LTAPANULI TENGAH – Pascabencana alam banjir bandang dan tanah longsor yang melanda Kabupaten Tapanuli Tengah pada 25 November 2025, Dinas Pendidikan setempat terus mendorong penerapan pembelajaran menyenangkan di seluruh satuan pendidikan.
Pendekatan ini dilakukan guna menciptakan suasana belajar yang aktif, kreatif, dan partisipatif, sehingga siswa merasa nyaman serta termotivasi dalam mengikuti proses pembelajaran.

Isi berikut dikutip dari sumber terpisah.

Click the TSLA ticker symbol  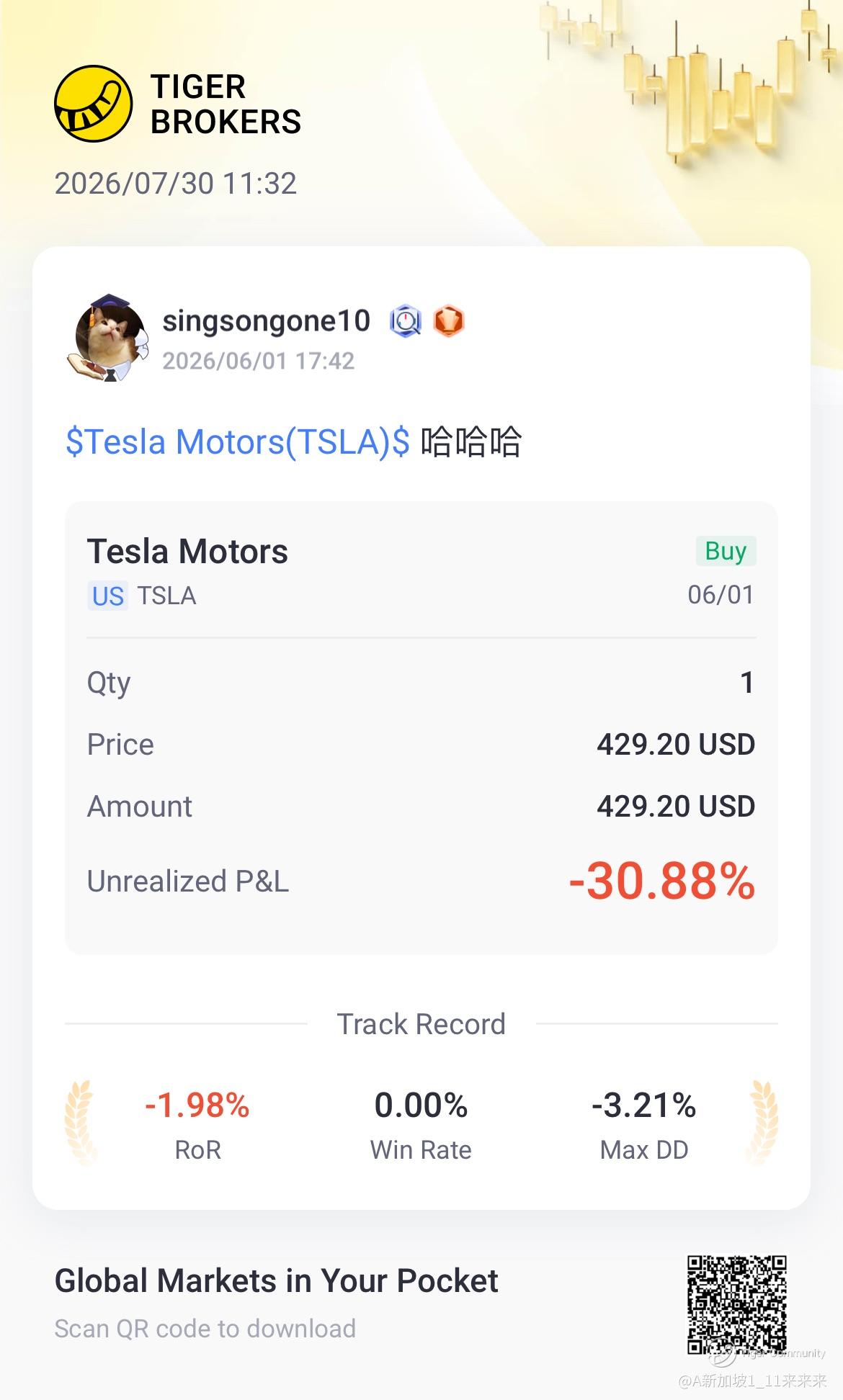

Pelaksana Tugas (Plt) Kepala Dinas Pendidikan Tapanuli Tengah, Johannes Simanjuntak, S.Pd., M.M., pada Sabtu (21/2/2026) menjelaskan bahwa metode pembelajaran menyenangkan diterapkan melalui berbagai kegiatan interaktif, seperti diskusi kelompok dan permainan edukatif.
“Pascabencana alam, kami melaksanakan pembelajaran menyenangkan untuk meningkatkan semangat belajar sekaligus kualitas pendidikan,” ujar Johannes.
Selain itu, Dinas Pendidikan Tapteng juga meluncurkan KSP (Kurikulum Satuan Pendidikan) Kebencanaan yang berfokus pada pembentukan sekolah tangguh bencana dan penguatan mitigasi kebencanaan.
Program tersebut turut mencakup pelatihan psikososial bagi guru, penanaman nilai kearifan lokal, serta penetapan standar operasional prosedur (SOP) sekolah yang peduli terhadap lingkungan.
Upaya lain yang dilakukan antara lain pembangunan tempat penampungan sementara (TPS) di setiap satuan pendidikan, penanaman pohon dan bunga di lingkungan sekolah, serta pembenahan sarana sekolah melalui pengecatan.
Dengan langkah-langkah tersebut, Dinas Pendidikan Tapanuli Tengah berharap layanan dasar pendidikan dapat kembali optimal di seluruh satuan pendidikan pascabencana.(red).